# Brief:
The response must contain every line from the records below that has "height".

# Data to use:
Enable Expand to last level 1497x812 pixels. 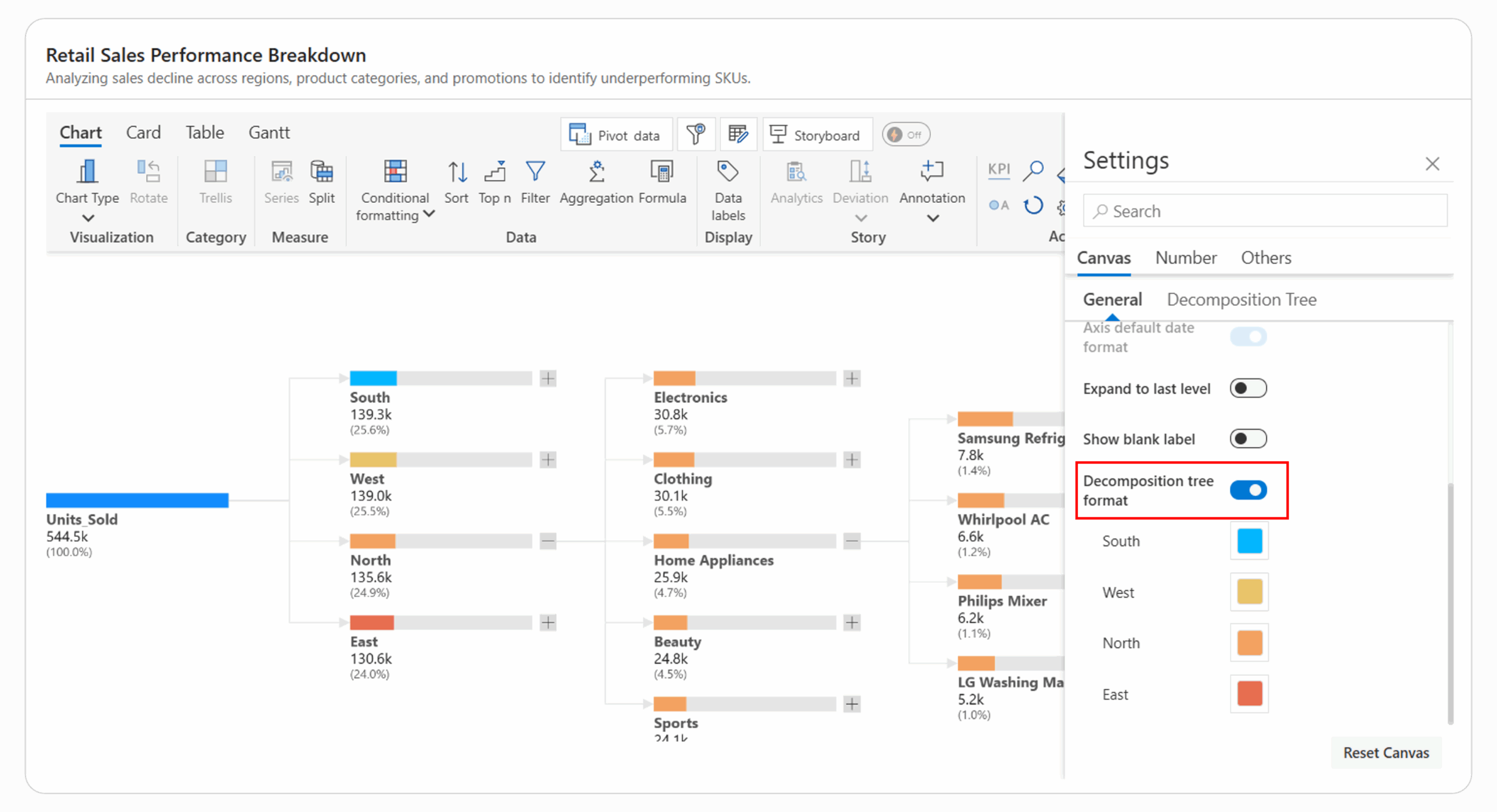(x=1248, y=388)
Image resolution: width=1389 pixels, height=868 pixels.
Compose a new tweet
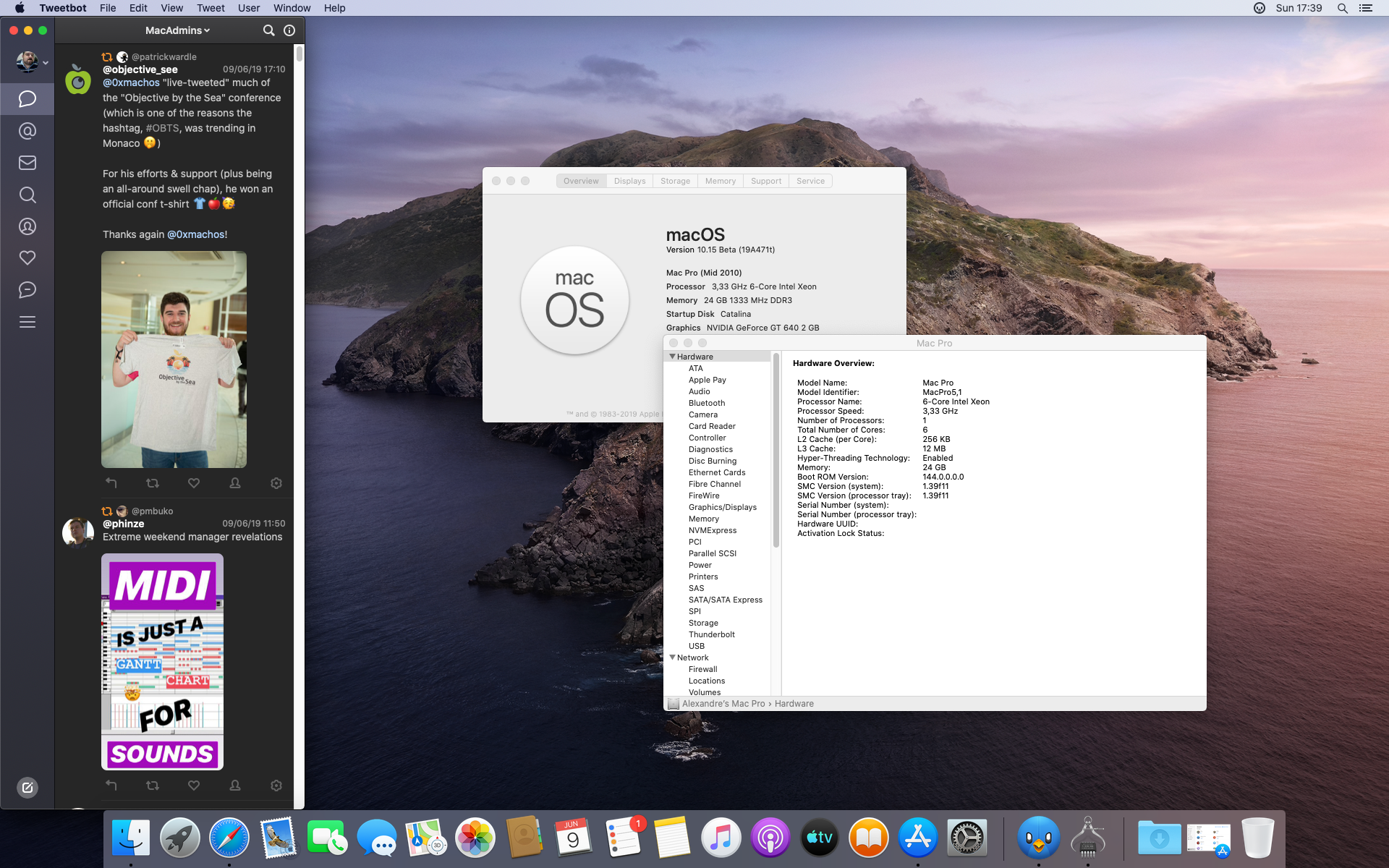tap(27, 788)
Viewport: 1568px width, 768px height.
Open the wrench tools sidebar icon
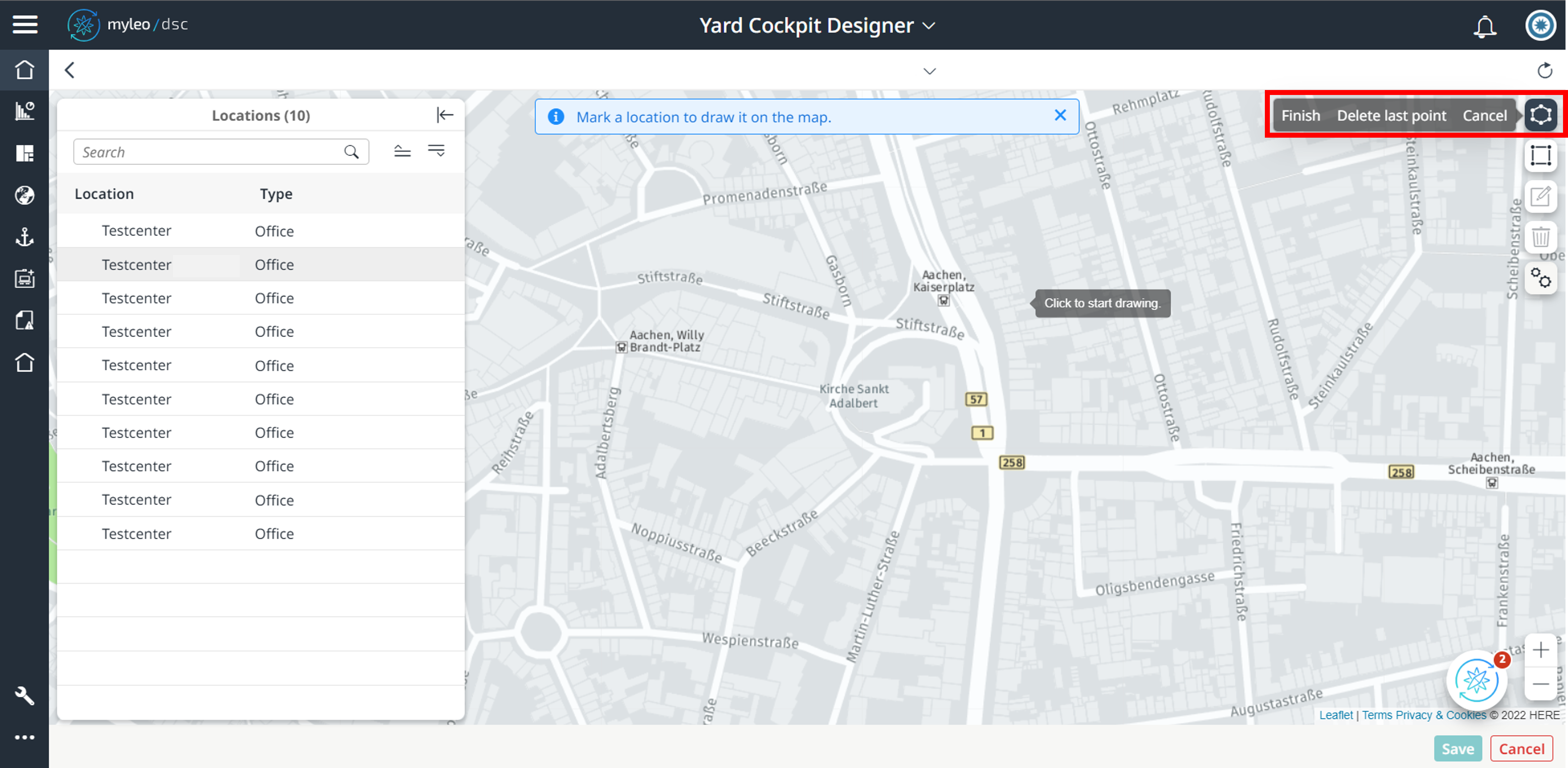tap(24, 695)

# Expected answer:
Image resolution: width=1389 pixels, height=868 pixels.
Viewport: 1568px width, 768px height.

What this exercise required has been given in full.